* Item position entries
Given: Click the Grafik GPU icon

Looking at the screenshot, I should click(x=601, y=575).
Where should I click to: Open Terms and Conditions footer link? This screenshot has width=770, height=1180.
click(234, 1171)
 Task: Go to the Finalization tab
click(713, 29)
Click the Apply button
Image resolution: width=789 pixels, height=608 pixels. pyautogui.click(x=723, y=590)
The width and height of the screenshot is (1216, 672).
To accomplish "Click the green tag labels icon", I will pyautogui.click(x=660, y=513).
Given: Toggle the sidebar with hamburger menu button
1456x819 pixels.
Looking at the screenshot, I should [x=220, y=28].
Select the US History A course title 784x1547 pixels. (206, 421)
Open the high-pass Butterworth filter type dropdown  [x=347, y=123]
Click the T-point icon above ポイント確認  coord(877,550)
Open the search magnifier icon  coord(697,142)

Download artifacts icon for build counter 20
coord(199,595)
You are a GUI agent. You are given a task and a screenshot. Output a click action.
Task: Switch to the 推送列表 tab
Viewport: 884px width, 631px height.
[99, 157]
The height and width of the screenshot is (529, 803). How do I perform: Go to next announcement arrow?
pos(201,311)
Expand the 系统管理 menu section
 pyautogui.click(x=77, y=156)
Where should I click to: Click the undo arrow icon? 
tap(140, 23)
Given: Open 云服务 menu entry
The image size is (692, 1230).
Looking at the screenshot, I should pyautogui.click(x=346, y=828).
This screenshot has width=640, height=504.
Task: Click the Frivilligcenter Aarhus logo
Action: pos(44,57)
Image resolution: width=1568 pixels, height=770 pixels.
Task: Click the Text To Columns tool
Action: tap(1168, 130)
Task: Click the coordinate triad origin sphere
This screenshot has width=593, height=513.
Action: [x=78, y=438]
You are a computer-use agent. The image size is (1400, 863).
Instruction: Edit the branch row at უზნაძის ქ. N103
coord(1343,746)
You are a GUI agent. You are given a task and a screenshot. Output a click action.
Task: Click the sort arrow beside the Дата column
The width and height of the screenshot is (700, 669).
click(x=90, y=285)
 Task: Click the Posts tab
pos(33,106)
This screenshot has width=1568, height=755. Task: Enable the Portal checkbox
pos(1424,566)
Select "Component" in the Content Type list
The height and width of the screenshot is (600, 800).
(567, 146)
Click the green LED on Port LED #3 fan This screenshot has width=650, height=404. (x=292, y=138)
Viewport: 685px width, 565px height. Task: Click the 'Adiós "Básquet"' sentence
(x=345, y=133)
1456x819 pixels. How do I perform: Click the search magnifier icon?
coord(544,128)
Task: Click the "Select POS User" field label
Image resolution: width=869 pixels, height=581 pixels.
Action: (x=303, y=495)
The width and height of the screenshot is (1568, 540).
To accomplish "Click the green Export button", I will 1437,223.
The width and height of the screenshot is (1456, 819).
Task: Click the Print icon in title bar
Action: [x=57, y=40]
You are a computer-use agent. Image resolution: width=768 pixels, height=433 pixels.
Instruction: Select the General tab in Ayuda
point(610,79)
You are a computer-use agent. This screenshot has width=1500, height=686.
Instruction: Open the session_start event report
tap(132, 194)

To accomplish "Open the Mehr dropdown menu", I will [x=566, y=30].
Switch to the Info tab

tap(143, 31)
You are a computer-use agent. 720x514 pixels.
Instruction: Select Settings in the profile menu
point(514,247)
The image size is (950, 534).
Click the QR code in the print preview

* Short task
Copy the items above word for word, from the first line through the line holding "coord(199,595)", including that line.

* The answer
Given: Click the Grafik GPU icon

Looking at the screenshot, I should click(x=601, y=575).
Where should I click to: Open Terms and Conditions footer link? This screenshot has width=770, height=1180.
click(234, 1171)
 Task: Go to the Finalization tab
click(713, 29)
Click the Apply button
Image resolution: width=789 pixels, height=608 pixels. pyautogui.click(x=723, y=590)
The width and height of the screenshot is (1216, 672).
To accomplish "Click the green tag labels icon", I will pyautogui.click(x=660, y=513).
Given: Toggle the sidebar with hamburger menu button
1456x819 pixels.
Looking at the screenshot, I should [x=220, y=28].
Select the US History A course title 784x1547 pixels. (206, 421)
Open the high-pass Butterworth filter type dropdown  [x=347, y=123]
Click the T-point icon above ポイント確認  coord(877,550)
Open the search magnifier icon  coord(697,142)

Download artifacts icon for build counter 20
coord(199,595)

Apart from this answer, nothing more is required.